On May 27-28 the regional government of Gävle together with several other stakeholders, including Chamber Trade Sweden, hosted a successful Business EAC Nordic Investment and Trade Forum. The conference was held to create and strengthen sustainable business between the Nordic countries and countries in East Africa. The conference enabled business meetings and networking between Nordic and Swedish companies in areas like manufacturing, infrastructure, transports and logistics, financial and consultant services, energy, agriculture and tourism. Harmonisation within the EAC region was also a key topic for discussion and debate and CTS had the opportunity to invite our partners from East African Women in Business Platform and African Women in Agribusiness Network to the conference as speakers. Both organisations put the spotlight on the barriers within the EAC region which especially affect the cross border regional trade for SME-run women business. The informal sector is an important part of trade within the EAC region. One important conclusion was that the EAC governments need to work harder at facilitating trade for the small women driven informal businesses so they can grow and become formalized. These businesses are a pivotal part of growing the private sector and economy in East Africa. Trade Mark East Africa and the East African Business Council were also represented at the conference.

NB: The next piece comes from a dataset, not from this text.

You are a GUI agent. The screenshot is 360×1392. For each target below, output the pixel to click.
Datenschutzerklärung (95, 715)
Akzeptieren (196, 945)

Advocating for women entrepreneurs – AWAN addresses the EAC
One of the companies invited to take part was AWAN member (and head of Kenya Chapter) – CEO of PJ Flowers Mrs. Elizabeth Thande. As a grower, an exporter and a woman entrepreneur Mrs. Thande knows the obstacles there are for women in business within the East African Community.

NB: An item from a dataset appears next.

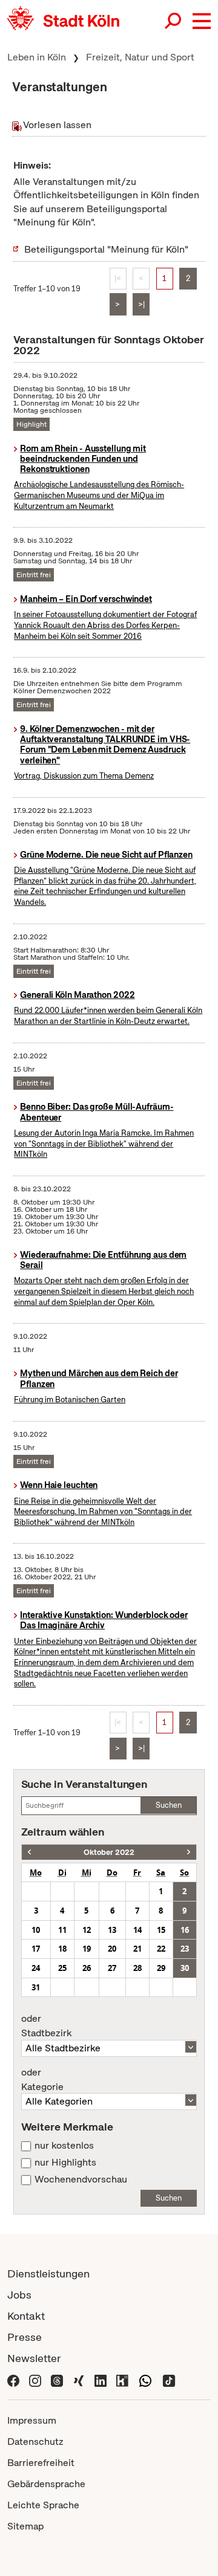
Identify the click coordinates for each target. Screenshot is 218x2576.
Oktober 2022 (109, 1852)
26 (86, 1968)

Elizabeth shared her story – the success as well as the challenges she has faced as a woman entrepreneur. In order to address the challenges and to share her success Elizabeth became involved in the Kenyan chapter of AWAN. AWAN has developed a policy advocacy platform and guidelines for issues affecting Kenyan and East African Women in Agribusiness with the aim of enabling them to be competitive in the regional and international markets.
To address the issues of the women entrepreneurs in agribusiness
AWAN has within the Kenya chapter together with Tanzania and Uganda chapters and the East African secretariat developed a policy platform.
On the country level AWAN wants to make the following possible
- Investing in infrastructure to reduce transport time for approval and dispatch to the market.
- Giving AWAN members and other small scale women agribusinesses access to cold storage facilities. Tied to this, government should for instance promote community certified premises, e.g. incubators, for cold storage.
- Advocating for a proper and strong monitoring system and dispute resolution mechanism to ensure the implementation of harmonized and mutually recognized rules and standards in the EAC, so that businesses can make use of their legal right to trade freely across the borders.
- Advocating for a stronger and broad based awareness campaign addressing issues of regional cross-border trade targeting the Government border employees (harassment and awareness issues)
Especially in Kenya AWAN are focusing on providing the women entrepreneurs with
- Access to Affordable credit
- Reduced costs of inputs
- Infrastructure- for example working on introducing solar batteries to replace expensive electricity needs for our operations
- Proper organisation of open markets – allocation of resources for development of comfortable markets. Structuring of the open markets and moving women from informal market to formal business.
AWAN sees the need to introduce changes on the East African Community- LEVEL
To address these issues in the regional level
- We need to share in information – such as market information
- We need to increase the level of knowledge on Trade tariffs an Non-Technical barriers
- We need to create Harmonisation –through Standardisation and regulations so that we can all have one standard
What the conference will result in remains to be seen – however it is clear – to the EAC, to the representatives from various parliaments and to the representatives of private sector organizations and companies that women are the force to be reckoned with and that the inclusion of women will benefit all.